What to work on: Using the records below, output the stretch that opens with the line containing "Task: Click the 删除 (Delete) toolbar button" and closes with the line containing "The width and height of the screenshot is (997, 627).", exactly and including both lines, with nothing more.

Stored items:
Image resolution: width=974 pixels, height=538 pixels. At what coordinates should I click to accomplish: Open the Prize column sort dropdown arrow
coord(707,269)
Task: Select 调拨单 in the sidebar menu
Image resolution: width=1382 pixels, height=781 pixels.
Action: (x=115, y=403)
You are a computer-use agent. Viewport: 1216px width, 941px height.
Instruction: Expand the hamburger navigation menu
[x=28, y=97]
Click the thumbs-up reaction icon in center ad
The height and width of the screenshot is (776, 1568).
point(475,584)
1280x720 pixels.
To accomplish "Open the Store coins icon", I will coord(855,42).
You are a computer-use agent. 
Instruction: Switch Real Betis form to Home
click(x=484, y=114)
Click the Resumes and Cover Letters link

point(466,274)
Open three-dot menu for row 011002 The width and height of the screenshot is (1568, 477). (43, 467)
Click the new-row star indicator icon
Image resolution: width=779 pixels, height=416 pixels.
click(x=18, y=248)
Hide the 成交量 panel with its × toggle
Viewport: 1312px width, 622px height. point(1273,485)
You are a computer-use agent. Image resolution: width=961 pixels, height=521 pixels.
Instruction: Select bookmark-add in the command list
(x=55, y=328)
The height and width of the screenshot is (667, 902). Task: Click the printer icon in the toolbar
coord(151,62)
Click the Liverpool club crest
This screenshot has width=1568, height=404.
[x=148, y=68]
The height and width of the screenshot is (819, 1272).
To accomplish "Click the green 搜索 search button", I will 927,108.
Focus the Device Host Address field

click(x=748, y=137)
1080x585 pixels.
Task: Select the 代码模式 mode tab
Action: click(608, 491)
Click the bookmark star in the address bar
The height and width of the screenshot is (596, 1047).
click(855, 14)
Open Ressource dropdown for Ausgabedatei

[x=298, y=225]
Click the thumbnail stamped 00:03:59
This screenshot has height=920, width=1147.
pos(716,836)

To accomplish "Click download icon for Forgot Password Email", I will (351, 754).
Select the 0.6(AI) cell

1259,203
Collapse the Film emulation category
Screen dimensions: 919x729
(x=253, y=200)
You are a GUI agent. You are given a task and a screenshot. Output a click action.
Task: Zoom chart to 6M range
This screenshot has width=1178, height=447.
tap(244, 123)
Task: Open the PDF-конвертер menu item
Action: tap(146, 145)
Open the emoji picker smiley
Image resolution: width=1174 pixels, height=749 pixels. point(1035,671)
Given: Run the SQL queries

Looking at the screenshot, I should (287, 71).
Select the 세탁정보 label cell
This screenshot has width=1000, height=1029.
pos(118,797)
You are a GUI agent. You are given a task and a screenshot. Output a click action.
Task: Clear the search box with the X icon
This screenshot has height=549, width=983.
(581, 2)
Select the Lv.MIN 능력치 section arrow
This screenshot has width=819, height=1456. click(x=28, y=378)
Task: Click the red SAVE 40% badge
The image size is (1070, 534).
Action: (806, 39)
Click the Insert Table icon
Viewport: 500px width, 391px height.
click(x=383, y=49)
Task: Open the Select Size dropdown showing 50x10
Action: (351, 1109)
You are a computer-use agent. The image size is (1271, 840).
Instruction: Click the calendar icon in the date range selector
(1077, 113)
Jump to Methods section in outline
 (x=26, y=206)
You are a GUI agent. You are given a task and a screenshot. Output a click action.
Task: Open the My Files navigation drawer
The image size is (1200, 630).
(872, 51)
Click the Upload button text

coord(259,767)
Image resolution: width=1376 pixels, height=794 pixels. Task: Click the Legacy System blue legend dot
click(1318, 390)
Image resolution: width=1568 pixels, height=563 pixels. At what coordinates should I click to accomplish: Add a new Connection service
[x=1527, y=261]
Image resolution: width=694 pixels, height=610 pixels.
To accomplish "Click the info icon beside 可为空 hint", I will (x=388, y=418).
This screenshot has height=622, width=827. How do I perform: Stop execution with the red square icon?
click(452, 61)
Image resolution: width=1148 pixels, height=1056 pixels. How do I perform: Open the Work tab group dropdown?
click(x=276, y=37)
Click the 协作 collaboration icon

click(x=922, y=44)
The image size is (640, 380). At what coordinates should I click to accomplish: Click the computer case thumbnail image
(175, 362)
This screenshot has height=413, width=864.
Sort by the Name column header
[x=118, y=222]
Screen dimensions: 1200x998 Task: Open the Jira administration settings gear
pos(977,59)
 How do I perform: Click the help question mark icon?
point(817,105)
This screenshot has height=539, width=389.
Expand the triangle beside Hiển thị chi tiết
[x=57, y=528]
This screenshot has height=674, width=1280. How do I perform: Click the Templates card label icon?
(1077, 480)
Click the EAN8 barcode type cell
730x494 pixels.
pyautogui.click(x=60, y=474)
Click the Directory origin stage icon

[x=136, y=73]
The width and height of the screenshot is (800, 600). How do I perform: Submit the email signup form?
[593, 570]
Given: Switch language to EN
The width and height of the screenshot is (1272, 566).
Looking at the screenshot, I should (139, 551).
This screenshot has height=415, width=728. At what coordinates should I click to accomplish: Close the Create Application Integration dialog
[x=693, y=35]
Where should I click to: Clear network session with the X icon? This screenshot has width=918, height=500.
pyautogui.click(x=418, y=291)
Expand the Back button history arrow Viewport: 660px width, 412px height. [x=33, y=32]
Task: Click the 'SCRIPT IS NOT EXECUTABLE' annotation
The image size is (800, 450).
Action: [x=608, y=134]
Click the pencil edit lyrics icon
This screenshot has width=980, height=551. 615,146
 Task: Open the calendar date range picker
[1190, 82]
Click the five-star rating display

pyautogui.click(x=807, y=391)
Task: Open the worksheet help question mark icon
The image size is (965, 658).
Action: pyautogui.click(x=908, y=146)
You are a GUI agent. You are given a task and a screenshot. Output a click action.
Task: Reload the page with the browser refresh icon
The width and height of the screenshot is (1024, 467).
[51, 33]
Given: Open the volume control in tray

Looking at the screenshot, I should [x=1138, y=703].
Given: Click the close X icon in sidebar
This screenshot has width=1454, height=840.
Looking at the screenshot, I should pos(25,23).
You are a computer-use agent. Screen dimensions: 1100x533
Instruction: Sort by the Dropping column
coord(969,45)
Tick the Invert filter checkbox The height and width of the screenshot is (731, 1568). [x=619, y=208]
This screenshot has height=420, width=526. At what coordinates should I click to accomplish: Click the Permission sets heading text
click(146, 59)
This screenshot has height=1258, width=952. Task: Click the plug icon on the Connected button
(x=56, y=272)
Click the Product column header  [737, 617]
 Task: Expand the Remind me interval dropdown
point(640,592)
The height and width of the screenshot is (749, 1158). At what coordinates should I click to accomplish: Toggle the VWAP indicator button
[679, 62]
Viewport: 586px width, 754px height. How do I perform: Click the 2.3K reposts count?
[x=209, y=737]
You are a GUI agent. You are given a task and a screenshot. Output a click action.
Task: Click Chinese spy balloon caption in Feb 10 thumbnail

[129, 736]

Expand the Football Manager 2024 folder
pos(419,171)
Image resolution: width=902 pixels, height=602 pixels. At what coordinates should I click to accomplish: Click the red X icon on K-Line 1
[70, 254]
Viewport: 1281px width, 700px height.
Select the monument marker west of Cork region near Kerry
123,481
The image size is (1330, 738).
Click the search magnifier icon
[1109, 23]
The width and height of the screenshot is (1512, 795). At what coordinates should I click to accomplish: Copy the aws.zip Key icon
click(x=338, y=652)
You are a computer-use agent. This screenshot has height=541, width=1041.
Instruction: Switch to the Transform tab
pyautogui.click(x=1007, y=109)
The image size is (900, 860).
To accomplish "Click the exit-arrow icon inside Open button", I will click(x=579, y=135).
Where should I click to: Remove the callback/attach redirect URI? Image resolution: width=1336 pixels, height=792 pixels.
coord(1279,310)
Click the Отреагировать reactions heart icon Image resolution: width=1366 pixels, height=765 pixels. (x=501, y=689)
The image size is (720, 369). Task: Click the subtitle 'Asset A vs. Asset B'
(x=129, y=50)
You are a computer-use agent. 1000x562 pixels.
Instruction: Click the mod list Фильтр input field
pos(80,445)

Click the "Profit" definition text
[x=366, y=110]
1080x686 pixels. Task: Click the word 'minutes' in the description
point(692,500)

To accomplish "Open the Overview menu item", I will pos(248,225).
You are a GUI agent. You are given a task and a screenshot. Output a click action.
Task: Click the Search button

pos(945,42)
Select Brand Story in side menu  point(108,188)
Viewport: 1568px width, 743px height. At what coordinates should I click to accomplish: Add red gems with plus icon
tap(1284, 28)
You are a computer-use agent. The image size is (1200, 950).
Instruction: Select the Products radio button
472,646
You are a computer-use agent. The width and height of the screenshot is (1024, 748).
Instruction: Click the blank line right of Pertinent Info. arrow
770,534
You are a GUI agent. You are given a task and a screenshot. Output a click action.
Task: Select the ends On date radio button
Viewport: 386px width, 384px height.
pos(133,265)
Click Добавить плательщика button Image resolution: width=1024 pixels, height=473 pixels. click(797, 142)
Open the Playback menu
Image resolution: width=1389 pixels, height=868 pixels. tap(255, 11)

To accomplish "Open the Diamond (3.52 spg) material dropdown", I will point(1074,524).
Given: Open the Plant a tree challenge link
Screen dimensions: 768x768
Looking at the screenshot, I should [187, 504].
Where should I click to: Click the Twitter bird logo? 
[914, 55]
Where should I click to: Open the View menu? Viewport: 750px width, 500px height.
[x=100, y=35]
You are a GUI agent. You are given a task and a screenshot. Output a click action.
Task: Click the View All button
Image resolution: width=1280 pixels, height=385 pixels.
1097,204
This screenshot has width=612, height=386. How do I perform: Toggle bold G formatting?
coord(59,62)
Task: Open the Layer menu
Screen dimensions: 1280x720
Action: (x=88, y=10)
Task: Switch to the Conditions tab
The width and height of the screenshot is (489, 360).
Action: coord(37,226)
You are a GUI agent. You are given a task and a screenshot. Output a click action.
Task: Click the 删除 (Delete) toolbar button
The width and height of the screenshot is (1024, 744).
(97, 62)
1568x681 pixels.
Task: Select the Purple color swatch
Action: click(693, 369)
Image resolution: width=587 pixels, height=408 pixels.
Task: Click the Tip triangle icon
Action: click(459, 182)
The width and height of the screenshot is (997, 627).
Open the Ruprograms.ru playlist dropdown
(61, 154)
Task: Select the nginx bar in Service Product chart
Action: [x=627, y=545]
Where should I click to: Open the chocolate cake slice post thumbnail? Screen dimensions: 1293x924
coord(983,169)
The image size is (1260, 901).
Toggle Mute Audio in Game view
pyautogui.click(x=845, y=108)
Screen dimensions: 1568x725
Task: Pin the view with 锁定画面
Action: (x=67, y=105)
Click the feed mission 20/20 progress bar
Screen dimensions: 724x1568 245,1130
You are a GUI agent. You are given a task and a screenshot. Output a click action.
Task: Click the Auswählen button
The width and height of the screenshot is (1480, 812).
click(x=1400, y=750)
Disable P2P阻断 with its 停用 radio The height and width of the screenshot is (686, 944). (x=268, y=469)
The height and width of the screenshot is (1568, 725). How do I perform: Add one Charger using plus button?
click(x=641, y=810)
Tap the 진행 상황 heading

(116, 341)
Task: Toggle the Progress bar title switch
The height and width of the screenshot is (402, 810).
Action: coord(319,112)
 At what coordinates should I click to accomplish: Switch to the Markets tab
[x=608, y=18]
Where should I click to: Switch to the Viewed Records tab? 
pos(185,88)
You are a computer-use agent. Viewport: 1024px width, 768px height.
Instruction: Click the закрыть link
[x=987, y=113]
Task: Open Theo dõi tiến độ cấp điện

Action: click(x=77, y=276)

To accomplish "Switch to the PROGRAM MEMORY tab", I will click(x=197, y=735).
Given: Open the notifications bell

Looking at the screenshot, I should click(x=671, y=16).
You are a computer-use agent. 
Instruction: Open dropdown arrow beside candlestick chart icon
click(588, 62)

Solution to the exercise:
Task: Click the 删除 (Delete) toolbar button
The width and height of the screenshot is (1024, 744).
(97, 62)
1568x681 pixels.
Task: Select the Purple color swatch
Action: click(693, 369)
Image resolution: width=587 pixels, height=408 pixels.
Task: Click the Tip triangle icon
Action: click(459, 182)
The width and height of the screenshot is (997, 627).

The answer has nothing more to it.